• [EXTRACT]:
_____
[TENT] Fix CUDA event leak in nvlink/mnnvl transports#2507
Conversation
startTransfer() created a cudaEvent per submit (shared by all tasks in that submit) but nothing ever called cudaEventDestroy, so every submit leaked one event for the process lifetime. Track the events in a SubBatch-level vector (one push per successful create) and destroy them in freeSubBatch. Since submitTransferTasks can be called multiple times on one SubBatch, a SubBatch may own several distinct events; the vector frees all of them exactly once, avoiding the double-free that a per-task destroy would cause (the event is shared across a submit's tasks). Also check the cudaEventCreateWithFlags return: on failure, mark the tasks FAILED instead of recording/querying an uninitialized handle. Co-Authored-By: Claude Opus 4.8 (1M context) <noreply@anthropic.com>
There was a problem hiding this comment.
_____
[Entries drawn from a collection]
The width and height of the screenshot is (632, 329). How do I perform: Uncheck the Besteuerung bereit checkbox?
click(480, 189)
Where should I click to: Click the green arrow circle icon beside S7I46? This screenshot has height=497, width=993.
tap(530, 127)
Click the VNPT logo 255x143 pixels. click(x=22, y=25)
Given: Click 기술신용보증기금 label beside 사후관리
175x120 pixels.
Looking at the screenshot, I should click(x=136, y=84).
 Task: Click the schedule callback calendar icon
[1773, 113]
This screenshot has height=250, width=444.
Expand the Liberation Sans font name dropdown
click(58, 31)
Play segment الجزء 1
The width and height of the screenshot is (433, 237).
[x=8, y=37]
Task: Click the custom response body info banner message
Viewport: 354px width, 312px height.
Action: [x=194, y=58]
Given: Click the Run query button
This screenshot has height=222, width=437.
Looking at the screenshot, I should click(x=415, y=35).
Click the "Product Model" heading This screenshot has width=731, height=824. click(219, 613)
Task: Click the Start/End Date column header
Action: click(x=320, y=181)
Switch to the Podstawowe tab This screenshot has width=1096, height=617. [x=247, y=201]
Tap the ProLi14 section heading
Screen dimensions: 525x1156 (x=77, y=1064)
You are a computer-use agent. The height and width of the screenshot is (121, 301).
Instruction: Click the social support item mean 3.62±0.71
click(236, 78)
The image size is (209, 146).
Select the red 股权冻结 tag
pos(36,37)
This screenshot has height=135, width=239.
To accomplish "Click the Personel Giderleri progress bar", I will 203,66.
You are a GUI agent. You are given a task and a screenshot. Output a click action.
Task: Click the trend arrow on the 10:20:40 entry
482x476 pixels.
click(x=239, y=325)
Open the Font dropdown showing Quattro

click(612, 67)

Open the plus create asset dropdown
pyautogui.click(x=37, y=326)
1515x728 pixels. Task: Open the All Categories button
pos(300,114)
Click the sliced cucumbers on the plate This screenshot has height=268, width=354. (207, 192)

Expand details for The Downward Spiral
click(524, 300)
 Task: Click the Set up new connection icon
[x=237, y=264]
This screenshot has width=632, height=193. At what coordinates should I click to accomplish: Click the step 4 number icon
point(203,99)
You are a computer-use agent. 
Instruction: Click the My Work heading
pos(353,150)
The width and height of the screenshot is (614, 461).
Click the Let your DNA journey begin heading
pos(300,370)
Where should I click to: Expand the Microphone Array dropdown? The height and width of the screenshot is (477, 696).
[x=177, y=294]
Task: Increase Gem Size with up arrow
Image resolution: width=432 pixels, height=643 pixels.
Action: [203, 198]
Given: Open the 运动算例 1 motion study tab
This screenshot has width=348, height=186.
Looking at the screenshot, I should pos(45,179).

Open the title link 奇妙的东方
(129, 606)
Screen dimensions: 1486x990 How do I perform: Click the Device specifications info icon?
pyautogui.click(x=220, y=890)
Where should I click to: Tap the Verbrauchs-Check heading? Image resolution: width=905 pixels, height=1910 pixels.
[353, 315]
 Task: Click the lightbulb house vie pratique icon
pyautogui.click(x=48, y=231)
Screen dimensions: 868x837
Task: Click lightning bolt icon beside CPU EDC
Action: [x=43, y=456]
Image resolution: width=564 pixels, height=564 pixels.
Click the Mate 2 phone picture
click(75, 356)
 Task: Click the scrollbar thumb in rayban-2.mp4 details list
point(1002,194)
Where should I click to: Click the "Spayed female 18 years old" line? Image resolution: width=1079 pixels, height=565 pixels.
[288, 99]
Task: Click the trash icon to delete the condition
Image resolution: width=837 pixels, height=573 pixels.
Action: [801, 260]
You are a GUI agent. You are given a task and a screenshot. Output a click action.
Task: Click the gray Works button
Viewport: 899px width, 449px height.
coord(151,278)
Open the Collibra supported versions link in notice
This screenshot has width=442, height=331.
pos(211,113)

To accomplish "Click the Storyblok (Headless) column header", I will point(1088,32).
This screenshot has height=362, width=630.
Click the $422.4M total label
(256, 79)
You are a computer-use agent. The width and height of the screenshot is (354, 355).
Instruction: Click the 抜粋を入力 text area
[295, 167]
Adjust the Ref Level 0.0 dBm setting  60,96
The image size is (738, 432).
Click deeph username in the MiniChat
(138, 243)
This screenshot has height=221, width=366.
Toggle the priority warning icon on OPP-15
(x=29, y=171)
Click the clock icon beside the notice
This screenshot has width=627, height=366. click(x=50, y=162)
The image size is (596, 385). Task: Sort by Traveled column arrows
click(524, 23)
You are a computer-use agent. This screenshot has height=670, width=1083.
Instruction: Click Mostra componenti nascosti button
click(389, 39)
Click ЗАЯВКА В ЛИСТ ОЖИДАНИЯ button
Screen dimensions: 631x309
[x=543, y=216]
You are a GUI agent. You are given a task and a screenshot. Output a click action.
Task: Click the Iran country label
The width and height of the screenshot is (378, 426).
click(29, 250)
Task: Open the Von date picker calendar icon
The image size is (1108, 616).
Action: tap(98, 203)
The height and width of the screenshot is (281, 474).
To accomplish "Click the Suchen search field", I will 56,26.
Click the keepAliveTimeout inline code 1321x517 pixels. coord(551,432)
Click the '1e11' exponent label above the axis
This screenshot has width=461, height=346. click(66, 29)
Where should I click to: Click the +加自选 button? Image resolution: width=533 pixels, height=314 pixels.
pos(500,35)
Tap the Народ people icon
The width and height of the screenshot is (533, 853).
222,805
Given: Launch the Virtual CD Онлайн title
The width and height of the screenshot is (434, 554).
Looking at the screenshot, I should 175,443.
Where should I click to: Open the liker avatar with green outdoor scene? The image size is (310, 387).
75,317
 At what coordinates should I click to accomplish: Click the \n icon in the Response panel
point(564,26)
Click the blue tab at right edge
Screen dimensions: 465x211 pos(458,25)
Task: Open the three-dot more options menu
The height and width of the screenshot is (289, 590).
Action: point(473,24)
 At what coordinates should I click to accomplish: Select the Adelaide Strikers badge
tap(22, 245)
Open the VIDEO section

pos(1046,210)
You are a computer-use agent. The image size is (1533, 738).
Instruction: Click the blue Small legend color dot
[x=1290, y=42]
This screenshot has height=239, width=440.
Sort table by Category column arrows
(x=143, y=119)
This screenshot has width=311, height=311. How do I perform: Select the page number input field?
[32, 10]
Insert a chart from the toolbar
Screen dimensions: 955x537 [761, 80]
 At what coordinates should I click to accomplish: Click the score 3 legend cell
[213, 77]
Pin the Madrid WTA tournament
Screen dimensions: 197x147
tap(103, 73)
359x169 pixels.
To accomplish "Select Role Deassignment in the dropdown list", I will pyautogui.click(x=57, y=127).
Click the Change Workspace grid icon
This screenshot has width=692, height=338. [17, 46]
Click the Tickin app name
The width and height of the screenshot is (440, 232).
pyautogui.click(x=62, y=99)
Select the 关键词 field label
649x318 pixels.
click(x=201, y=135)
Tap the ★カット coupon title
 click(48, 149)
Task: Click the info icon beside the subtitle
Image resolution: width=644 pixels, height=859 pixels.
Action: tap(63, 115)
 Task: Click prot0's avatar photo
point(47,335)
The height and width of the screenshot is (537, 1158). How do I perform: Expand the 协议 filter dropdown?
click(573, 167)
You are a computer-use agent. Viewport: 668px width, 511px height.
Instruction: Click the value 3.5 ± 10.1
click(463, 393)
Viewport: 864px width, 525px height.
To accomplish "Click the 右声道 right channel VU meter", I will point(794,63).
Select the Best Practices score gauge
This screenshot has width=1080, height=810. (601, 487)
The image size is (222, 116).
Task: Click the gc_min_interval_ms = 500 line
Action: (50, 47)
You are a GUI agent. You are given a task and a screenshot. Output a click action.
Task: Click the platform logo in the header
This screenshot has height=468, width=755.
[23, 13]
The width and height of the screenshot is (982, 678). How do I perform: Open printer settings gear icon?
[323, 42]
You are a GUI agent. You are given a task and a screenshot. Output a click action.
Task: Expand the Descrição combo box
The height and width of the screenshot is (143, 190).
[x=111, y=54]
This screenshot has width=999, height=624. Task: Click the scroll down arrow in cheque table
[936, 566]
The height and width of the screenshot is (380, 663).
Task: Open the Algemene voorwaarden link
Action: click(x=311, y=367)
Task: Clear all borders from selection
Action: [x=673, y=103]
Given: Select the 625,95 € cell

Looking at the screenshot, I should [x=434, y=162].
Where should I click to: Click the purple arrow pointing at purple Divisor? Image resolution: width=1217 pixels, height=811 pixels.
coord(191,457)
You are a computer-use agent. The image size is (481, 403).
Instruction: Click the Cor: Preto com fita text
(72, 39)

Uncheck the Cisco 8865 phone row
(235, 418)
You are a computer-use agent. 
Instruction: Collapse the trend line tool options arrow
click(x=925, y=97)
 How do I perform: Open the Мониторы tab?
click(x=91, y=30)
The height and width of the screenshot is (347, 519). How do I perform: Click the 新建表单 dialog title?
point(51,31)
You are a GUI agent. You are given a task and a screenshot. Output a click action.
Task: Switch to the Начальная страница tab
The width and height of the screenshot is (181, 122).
_____
• [TASK INSTRUCTIONS]:
[A] Transcribe the part of the pull request text starting with "[TENT] Fix CUDA" and going on through "hiding this comment.".
[B] According to the pull request, what happens to the tasks when cudaEventCreateWithFlags fails?
[C] List every function name mentioned in the pull request.

• [RESULTS FOR EACH TASK]:
[A]
[TENT] Fix CUDA event leak in nvlink/mnnvl transports#2507
Conversation
startTransfer() created a cudaEvent per submit (shared by all tasks in that submit) but nothing ever called cudaEventDestroy, so every submit leaked one event for the process lifetime. Track the events in a SubBatch-level vector (one push per successful create) and destroy them in freeSubBatch. Since submitTransferTasks can be called multiple times on one SubBatch, a SubBatch may own several distinct events; the vector frees all of them exactly once, avoiding the double-free that a per-task destroy would cause (the event is shared across a submit's tasks). Also check the cudaEventCreateWithFlags return: on failure, mark the tasks FAILED instead of recording/querying an uninitialized handle. Co-Authored-By: Claude Opus 4.8 (1M context) <noreply@anthropic.com>
There was a problem hiding this comment.

[B] They are marked FAILED.

[C]
startTransfer()
cudaEventDestroy
freeSubBatch
submitTransferTasks
cudaEventCreateWithFlags